HERCULES

Helion External Research Collaboration for Universities, Labs, and Enterprise Scientists

The HERCULES Program is Helion’s external funding initiative designed to accelerate long-term technical breakthroughs critical to scaling fusion energy. The program supports research labs and universities in developing materials and technologies that will enable the transition from Helion’s first fusion power plants to global fusion deployment. With over $17M in funding available through 2028, HERCULES will back projects in up to three phases:


Phase 1: $10,000 - $100,000 | 6-8 months

Phase 2: $100,000 - $500,000 | 12-24 months

Phase 3: $1,000,000 - $2,000,000 | University Center of Excellence


Proposals are accepted on a rolling basis, with priority given to submissions received by January 5, 2026.

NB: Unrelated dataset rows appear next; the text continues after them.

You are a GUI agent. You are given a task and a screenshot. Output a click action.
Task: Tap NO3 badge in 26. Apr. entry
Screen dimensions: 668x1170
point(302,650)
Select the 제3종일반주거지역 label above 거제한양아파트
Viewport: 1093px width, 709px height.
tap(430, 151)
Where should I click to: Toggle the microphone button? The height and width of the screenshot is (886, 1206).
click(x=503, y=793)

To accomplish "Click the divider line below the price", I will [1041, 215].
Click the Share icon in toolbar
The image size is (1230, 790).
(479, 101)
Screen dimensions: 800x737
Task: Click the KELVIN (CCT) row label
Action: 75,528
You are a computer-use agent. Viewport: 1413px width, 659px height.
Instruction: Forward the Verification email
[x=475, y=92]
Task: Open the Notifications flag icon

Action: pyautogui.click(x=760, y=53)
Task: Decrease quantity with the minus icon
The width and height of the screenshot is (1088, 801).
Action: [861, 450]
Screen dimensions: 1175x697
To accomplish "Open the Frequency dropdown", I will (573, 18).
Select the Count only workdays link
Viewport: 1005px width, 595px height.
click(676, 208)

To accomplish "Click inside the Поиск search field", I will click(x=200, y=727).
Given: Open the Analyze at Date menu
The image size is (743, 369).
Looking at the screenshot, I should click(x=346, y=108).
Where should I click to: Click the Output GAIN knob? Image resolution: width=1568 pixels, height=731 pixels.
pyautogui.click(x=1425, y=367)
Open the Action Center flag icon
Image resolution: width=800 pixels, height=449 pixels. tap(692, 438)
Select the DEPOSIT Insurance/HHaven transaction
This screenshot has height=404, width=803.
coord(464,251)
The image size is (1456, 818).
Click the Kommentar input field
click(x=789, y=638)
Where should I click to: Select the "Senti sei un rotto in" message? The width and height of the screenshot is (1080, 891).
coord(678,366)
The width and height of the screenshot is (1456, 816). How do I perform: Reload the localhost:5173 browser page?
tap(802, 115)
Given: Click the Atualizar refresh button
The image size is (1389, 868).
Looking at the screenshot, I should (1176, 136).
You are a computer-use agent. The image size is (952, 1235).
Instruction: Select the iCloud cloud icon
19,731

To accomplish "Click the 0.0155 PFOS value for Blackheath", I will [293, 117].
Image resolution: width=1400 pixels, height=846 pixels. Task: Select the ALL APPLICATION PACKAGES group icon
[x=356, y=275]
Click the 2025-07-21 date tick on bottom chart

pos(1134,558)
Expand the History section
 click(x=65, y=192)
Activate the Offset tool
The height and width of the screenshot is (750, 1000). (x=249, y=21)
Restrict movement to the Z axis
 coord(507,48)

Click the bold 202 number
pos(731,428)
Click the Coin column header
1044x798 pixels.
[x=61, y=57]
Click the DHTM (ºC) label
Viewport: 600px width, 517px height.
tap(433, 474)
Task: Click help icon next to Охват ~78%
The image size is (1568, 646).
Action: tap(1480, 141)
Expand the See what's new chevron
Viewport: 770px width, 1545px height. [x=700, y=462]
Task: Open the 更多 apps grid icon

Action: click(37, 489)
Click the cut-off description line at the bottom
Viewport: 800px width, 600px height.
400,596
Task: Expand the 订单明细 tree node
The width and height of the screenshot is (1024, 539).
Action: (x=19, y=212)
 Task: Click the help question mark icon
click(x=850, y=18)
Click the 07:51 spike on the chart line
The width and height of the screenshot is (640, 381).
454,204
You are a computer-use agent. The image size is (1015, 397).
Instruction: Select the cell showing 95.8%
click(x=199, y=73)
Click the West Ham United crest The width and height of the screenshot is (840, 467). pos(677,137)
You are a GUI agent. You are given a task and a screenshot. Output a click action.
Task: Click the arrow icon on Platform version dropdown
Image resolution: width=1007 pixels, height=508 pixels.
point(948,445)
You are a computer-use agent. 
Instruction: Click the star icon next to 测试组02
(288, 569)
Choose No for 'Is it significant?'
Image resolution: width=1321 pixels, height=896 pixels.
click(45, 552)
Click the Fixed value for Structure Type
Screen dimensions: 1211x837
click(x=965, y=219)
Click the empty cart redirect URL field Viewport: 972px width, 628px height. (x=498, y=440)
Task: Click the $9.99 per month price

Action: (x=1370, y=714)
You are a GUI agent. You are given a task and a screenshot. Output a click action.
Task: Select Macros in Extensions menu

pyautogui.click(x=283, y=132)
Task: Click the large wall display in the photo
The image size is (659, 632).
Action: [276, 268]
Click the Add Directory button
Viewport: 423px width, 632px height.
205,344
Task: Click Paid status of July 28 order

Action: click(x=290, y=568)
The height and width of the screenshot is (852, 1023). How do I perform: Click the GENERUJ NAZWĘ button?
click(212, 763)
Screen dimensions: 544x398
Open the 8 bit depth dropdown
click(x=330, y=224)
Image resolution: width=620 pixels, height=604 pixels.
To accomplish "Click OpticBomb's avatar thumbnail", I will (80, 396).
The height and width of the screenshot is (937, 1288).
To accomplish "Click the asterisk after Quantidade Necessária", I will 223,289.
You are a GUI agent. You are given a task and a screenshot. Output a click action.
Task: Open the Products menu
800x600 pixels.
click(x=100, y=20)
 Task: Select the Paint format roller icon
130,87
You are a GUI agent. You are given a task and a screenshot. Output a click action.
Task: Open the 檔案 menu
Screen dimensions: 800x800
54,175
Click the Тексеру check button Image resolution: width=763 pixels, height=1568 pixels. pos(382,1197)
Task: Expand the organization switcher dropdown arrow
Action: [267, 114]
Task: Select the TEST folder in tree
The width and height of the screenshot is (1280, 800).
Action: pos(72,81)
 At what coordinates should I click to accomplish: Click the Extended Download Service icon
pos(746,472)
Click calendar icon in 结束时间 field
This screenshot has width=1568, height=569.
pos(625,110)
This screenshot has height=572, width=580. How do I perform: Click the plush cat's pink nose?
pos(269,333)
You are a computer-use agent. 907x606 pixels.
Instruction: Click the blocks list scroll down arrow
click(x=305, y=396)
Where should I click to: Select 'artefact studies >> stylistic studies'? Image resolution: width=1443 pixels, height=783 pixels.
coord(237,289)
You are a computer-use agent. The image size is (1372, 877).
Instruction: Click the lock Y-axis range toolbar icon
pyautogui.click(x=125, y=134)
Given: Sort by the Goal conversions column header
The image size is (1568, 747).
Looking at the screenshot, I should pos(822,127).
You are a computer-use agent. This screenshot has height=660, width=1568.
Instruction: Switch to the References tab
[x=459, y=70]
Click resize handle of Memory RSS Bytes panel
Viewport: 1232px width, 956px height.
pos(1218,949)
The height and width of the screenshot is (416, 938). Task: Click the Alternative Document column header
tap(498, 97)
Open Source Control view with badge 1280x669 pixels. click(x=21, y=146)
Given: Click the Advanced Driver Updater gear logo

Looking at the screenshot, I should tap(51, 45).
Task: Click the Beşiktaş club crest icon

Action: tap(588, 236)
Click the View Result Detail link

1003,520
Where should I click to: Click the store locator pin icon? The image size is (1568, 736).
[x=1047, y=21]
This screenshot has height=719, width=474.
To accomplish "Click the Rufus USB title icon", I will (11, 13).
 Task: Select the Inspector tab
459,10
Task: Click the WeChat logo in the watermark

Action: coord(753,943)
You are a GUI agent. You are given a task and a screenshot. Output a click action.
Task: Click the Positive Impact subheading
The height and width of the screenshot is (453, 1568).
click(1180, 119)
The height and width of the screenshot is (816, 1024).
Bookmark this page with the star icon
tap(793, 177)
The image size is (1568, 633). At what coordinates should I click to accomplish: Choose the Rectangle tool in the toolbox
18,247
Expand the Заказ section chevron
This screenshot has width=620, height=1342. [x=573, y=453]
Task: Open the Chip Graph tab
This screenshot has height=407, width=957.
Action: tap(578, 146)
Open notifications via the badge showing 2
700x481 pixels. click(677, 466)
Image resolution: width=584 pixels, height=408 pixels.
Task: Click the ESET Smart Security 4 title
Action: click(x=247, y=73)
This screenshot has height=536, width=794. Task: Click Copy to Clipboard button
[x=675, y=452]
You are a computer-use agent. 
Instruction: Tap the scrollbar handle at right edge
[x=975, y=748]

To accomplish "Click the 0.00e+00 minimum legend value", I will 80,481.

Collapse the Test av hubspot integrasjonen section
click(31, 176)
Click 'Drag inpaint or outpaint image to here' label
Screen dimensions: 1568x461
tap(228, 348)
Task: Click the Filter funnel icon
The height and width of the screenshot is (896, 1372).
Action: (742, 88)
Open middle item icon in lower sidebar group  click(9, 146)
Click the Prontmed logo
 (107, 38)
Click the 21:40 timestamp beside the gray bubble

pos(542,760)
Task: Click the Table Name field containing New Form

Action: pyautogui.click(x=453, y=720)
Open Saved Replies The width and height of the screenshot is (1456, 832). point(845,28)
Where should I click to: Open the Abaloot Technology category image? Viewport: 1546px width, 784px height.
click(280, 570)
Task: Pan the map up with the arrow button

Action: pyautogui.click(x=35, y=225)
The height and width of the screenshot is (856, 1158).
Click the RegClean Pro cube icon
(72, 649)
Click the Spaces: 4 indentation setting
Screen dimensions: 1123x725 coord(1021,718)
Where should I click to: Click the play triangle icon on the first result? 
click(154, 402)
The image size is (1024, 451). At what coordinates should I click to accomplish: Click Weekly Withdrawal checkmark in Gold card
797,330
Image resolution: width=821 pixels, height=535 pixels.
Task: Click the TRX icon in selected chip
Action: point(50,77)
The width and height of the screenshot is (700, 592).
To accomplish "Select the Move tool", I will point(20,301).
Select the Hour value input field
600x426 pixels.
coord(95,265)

Interested applicants should apply using the link below. Scroll for proposal requirements and sample projects of interest to Helion.

Apply now


Proposals should be a maximum of four pages and include a description of your team's capabilities and expertise, statement of work, deliverables and funding breakdown, any other current or anticipated funding resources, overall project schedule, and a list of personnel and institutions involved. We encourage you to connect with a Helion point of contact and/or your intended Helion PI counterpart to develop a strong proposal together. Proposal acceptance is not guaranteed and, among other things, will be conditioned on acceptable final terms to be determined by Helion.


Questions may be emailed to HERCULES@helionenergy.com. Responses may be limited due to volume.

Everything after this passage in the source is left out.